Records supplied.
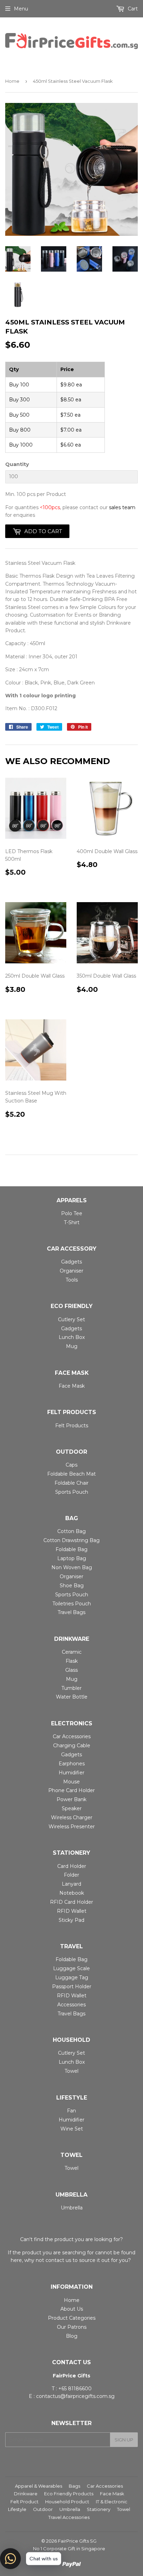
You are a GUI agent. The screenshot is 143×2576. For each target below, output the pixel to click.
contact (54, 2260)
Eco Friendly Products (68, 2493)
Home (12, 81)
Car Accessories (72, 1736)
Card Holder (71, 1866)
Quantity (17, 464)
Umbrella (72, 2208)
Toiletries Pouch (71, 1603)
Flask (72, 1661)
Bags (74, 2486)
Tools (72, 1280)
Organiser (71, 1271)
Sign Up (124, 2439)
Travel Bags (71, 1612)
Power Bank (71, 1799)
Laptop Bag (71, 1558)
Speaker (72, 1808)
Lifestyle (17, 2509)
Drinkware (25, 2493)
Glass (71, 1670)
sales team (122, 507)
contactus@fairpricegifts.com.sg (75, 2396)
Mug (71, 1346)
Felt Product (24, 2501)
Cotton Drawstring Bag (71, 1540)
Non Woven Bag (71, 1567)
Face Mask (72, 1386)
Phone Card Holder (71, 1790)
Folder (71, 1875)
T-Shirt (71, 1222)
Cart (132, 9)
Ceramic (72, 1652)
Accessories (71, 2004)
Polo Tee (71, 1213)
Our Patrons (71, 2327)
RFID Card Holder (71, 1902)
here (16, 2260)
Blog (71, 2336)
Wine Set (71, 2129)
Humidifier (71, 1773)
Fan (71, 2111)
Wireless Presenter (72, 1826)
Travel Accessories (69, 2517)
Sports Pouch (71, 1492)
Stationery (98, 2509)
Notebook (71, 1893)
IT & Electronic (111, 2501)
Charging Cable (71, 1745)
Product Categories (71, 2318)
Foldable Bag (71, 1549)
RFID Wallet (71, 1911)
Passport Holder (71, 1986)
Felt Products (71, 1425)
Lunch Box (72, 1337)
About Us (71, 2309)
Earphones (72, 1763)
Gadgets (71, 1262)
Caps (71, 1465)
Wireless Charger (71, 1817)
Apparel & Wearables (38, 2486)
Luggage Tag (71, 1977)
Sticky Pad (71, 1920)
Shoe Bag (72, 1585)
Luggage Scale (71, 1968)
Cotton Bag (71, 1531)
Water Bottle (71, 1697)
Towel (71, 2071)
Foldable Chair (71, 1483)
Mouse (71, 1782)
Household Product (67, 2501)
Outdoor (43, 2509)
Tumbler (71, 1688)
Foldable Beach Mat (71, 1474)
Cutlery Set (71, 1319)
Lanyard (71, 1884)
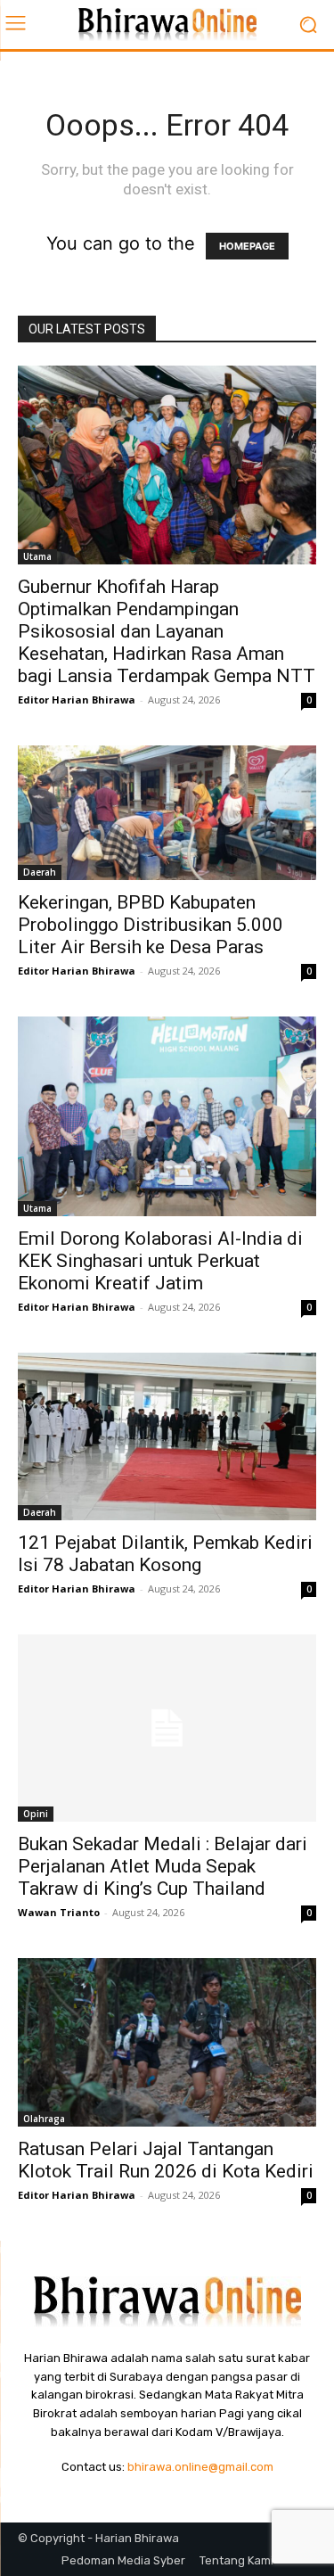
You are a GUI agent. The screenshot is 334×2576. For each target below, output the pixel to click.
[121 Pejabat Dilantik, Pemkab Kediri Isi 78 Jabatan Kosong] (167, 1437)
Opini (35, 1813)
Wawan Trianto (59, 1912)
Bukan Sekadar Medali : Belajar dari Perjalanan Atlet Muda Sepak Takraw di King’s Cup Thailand (162, 1866)
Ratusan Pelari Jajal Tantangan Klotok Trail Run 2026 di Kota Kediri (166, 2160)
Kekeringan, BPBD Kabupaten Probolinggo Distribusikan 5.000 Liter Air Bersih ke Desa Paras (150, 925)
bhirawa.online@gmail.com (200, 2466)
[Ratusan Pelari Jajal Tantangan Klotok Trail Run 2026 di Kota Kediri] (167, 2042)
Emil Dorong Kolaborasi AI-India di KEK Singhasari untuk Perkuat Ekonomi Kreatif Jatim (160, 1261)
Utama (37, 556)
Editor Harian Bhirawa (76, 699)
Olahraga (44, 2118)
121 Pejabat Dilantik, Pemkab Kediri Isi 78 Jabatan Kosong (165, 1554)
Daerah (39, 872)
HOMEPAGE (247, 246)
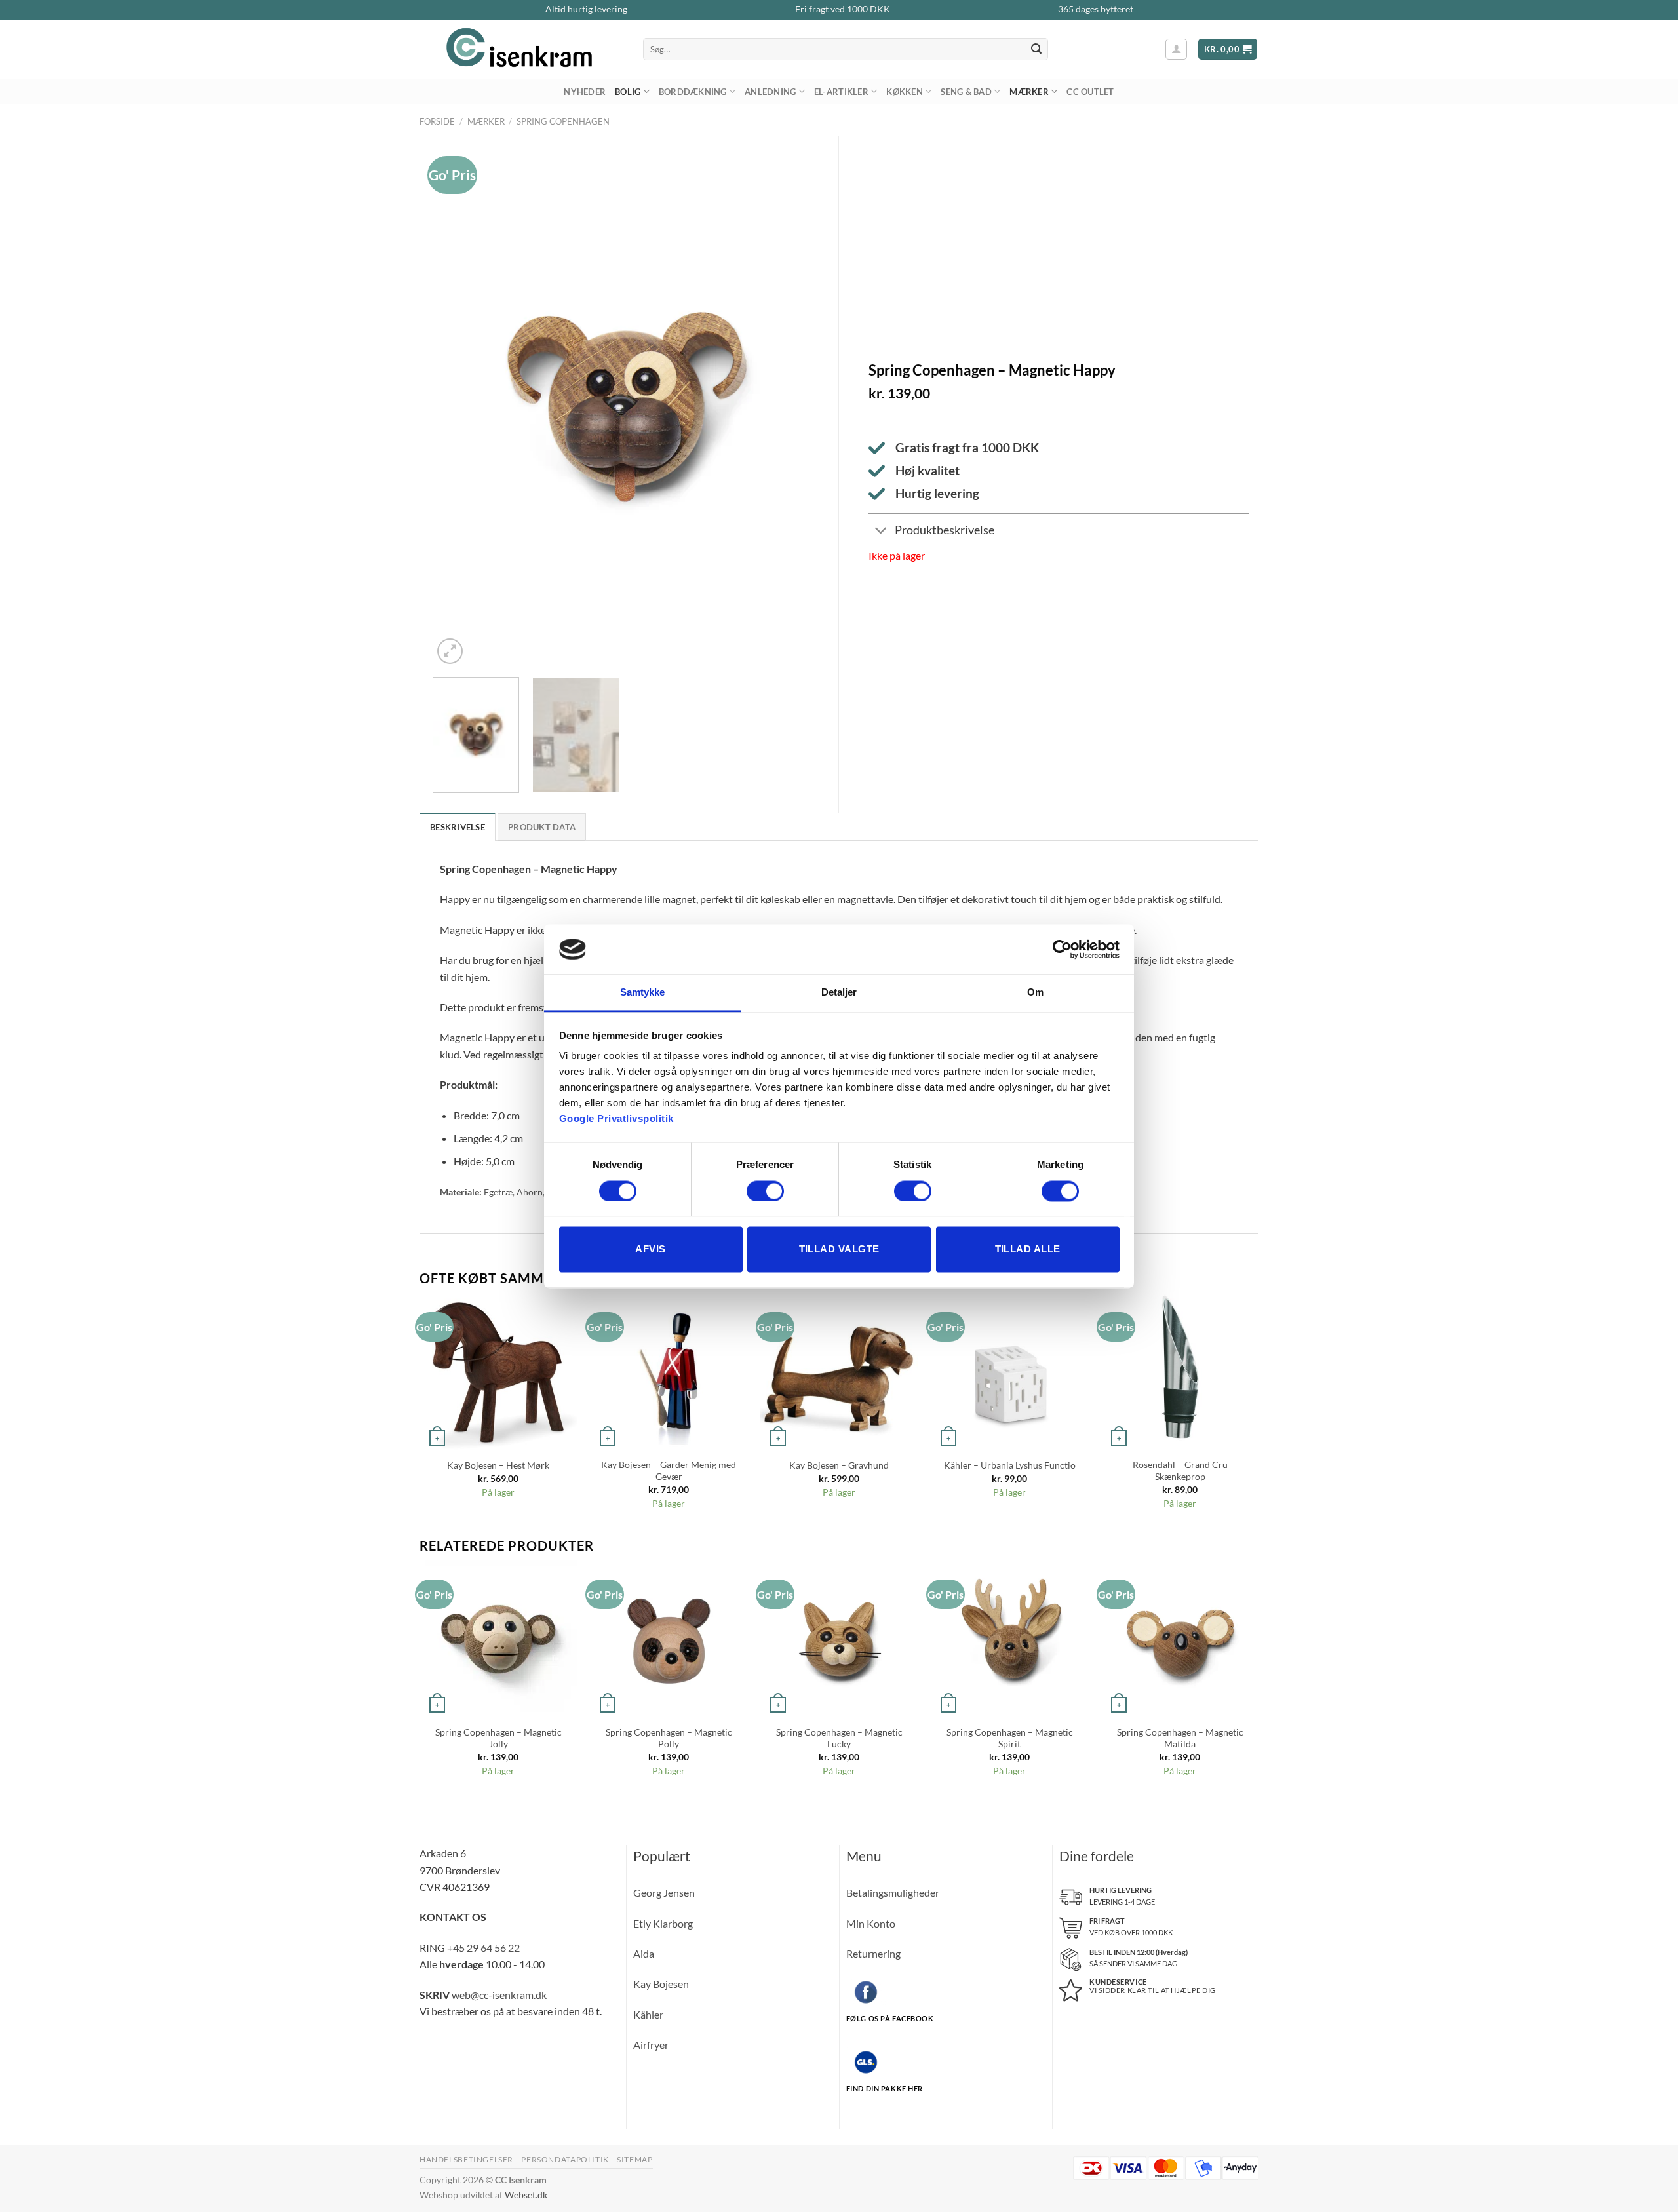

Task description. In your reply, please print exactly the lines from the one with "[Ratusan Pelari Jajal" through the final line of the listing above, both included, and no pictures.

Problem solution.
[Ratusan Pelari Jajal Tantangan Klotok Trail Run 2026 di Kota Kediri] (167, 2042)
Emil Dorong Kolaborasi AI-India di KEK Singhasari untuk Perkuat Ekonomi Kreatif Jatim (160, 1261)
Utama (37, 556)
Editor Harian Bhirawa (76, 699)
Olahraga (44, 2118)
121 Pejabat Dilantik, Pemkab Kediri Isi 78 Jabatan Kosong (165, 1554)
Daerah (39, 872)
HOMEPAGE (247, 246)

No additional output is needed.